• [Exercise directions] Look below for the line holding "Task: Click the Item specifics heading" and the line holding "Viewport: 1156px width, 543px height.". Repeat those two and everything between, exactly.

• [Provided material]
:::::

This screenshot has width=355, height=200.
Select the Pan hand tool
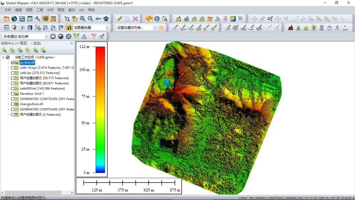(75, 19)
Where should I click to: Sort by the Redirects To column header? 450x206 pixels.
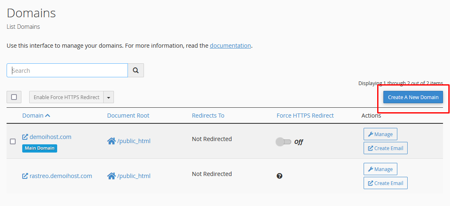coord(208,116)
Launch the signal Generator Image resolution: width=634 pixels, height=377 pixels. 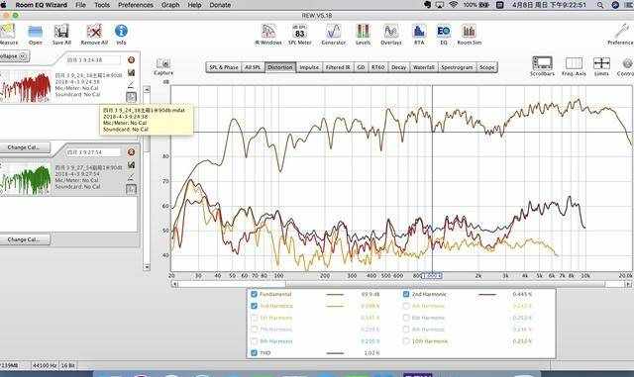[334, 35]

:::::

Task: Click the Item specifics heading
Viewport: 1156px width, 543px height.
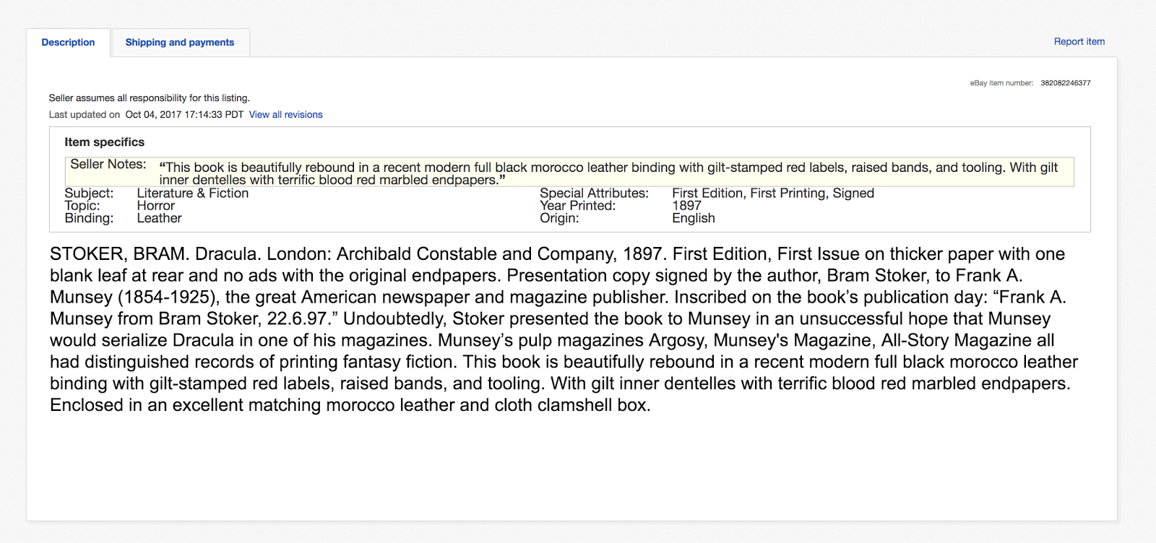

:::::

• [Exercise output]
Task: Click the Item specifics heading
Viewport: 1156px width, 543px height.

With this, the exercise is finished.